Gudas a sound investment
The Flyers made a sound investment in Radko Gudas by signing the nasty defenseman to a four-year, $13.4 million extension on Thursday. The right-shot Gudas is classified as a stay-at-homer. But he’s good at turning shutdown situations into offensive opportunities for his more skilled teammates. Gudas was a positive possession player as a first-year Flyer while averaging 19:50 of ice time per game. The Flyers have up-tempo blue-line prospects Ivan Provorov and Travis Sanheim pushing to join offensive dynamo Shayne Gostisbehere. The Flyers will be able to push the pace when they integrate them into the lineup. But by extending Gudas, they’ll also have a harder and surlier presence to clear out the front of the net. As much as teams require mobile blue lines, it’s important to have a space-clearer or two.
The consensus is that top forwards Auston Matthews, Patrik Laine, and Jesse Puljujarvi are good enough to play in the NHL in 2016-17 and eventually become first-line players. Matthews projects to be another version of Anze Kopitar. Laine has drawn shoot-first similarities to Alex Ovechkin. GMs expect Puljujarvi to be a point-per-game two-way player. It’s not so certain that there will be a future No. 1 defenseman in the 2016 class. “I think there’s some No. 2’s,” the Oilers’ Peter Chiarelli said.
Zach Trotman had the size, strength, and willingness to be a dependable third-pairing defenseman. He should have been a good fit in Claude Julien’s defensive system. But the final pick in the 2010 draft will become unrestricted on Friday because of a disappointing track record of being unable to correct mistakes. In retrospect, Trotman’s physical assets could not overcome shortcomings in hockey sense and confidence. Trotman will be 26 in August, which gives him time for a reboot elsewhere . . . It’s not just to keep their captain happy that the Stars re-upped Jordie Benn to a three-year extension on Friday. Jamie Benn’s big brother is an inexpensive ($1.1 million annually) and reliable defensive defenseman who doesn’t get caved in while defending his net . . . Ryan Callahan is out five months after undergoing surgery on his right hip on Tuesday. Guess it’s clear which pocket Callahan, who’s due $5.8 million annually through 2020, keeps his wallet.
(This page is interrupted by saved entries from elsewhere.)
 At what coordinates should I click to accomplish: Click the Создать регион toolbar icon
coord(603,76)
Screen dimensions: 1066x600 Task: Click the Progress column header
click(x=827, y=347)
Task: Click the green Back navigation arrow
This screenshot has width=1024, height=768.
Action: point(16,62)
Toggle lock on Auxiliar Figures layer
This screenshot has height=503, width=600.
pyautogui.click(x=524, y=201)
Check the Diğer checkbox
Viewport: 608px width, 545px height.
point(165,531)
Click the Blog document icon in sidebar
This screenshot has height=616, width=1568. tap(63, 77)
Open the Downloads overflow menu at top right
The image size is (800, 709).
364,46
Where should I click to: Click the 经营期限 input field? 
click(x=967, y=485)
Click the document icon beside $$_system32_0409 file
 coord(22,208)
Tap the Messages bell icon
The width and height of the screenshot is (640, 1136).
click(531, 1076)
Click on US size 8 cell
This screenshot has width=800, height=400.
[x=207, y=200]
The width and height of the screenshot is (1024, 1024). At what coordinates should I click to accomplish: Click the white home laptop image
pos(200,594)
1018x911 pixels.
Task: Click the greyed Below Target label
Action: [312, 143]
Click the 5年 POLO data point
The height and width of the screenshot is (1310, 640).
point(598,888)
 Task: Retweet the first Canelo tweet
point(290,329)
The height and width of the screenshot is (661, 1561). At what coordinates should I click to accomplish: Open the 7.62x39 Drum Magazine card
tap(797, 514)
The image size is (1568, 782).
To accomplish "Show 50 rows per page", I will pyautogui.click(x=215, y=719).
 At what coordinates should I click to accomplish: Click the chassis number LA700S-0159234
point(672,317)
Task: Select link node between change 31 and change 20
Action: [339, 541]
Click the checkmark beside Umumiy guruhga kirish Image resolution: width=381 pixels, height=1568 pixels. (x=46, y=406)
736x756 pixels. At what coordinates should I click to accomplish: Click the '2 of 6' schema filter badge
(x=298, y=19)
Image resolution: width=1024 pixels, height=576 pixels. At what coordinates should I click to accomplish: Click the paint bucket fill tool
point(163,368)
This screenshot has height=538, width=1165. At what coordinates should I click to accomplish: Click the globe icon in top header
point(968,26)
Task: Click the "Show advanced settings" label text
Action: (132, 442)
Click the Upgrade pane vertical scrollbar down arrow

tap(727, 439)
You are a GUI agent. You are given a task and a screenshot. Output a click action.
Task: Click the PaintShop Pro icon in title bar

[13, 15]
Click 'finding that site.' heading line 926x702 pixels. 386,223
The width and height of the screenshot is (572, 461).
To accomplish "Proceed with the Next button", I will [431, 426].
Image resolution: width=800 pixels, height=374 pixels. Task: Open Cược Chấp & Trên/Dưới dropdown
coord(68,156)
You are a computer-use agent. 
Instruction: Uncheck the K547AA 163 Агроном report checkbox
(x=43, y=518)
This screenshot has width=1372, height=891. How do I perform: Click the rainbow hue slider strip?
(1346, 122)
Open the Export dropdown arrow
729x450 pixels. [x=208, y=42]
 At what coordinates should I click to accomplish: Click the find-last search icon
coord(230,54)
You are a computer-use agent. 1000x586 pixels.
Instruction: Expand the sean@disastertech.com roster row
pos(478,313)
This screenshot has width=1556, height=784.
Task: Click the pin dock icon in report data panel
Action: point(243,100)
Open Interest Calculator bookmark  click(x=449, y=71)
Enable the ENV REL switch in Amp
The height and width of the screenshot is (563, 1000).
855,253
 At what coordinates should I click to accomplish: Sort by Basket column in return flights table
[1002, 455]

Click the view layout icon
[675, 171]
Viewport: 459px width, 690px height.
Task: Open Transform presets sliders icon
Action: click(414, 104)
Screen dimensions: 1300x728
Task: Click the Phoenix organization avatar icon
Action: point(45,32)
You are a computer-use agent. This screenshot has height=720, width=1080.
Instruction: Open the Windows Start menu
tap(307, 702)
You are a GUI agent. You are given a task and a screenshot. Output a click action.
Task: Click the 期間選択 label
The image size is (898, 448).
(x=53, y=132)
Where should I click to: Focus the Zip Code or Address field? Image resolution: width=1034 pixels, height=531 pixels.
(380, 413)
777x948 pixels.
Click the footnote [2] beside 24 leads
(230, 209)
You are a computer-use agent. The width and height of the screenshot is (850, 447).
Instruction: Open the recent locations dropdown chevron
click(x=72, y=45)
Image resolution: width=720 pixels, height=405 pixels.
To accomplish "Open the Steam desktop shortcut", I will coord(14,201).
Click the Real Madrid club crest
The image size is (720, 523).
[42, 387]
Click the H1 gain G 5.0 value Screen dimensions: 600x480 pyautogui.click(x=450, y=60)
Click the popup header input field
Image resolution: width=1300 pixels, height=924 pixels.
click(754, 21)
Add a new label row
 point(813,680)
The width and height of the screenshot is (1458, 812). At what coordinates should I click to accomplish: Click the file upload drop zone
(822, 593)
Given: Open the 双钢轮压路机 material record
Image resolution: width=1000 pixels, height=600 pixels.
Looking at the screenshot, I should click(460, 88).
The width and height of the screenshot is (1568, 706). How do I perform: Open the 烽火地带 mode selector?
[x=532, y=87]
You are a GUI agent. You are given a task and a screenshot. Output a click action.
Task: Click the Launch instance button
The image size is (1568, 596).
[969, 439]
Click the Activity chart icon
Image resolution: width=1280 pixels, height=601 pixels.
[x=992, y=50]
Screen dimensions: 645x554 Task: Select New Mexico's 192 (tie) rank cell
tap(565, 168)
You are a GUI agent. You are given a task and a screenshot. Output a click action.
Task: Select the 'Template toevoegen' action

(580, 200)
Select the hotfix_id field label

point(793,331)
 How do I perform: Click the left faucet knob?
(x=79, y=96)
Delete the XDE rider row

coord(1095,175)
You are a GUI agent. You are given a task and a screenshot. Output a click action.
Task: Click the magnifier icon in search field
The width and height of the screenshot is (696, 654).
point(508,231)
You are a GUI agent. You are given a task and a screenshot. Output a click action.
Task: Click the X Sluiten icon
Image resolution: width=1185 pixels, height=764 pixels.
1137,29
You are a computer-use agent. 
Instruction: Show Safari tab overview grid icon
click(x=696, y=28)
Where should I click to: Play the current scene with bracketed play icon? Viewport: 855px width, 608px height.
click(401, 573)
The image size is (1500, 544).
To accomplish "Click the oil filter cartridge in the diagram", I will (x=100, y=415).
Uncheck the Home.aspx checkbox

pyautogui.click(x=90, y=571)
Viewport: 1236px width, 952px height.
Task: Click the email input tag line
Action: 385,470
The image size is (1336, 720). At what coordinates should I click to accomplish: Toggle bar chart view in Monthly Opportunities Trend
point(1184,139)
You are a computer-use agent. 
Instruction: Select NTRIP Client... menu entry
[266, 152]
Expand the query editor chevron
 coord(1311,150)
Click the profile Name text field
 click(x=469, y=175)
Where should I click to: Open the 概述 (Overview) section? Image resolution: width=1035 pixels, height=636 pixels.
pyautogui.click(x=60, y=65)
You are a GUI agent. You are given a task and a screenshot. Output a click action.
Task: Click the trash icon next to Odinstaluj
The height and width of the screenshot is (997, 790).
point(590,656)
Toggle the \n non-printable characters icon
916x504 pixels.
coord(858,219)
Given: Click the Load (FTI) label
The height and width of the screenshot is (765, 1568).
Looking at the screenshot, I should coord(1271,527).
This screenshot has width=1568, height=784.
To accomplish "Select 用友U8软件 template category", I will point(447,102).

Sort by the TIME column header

In Sidney Crosby’s and Evgeni Malkin’s 10 seasons together in Pittsburgh, the Penguins have never missed the playoffs — though the two stars both sat out the 2011 postseason because of injuries. In their nine playoff runs together, they have combined to average at least 2 points per game five times, including a peak of 2.79 when they won their first Cup in 2009. During this season’s title run, Crosby and Malkin averaged just 1.54 points per game, their second-lowest figure among the nine.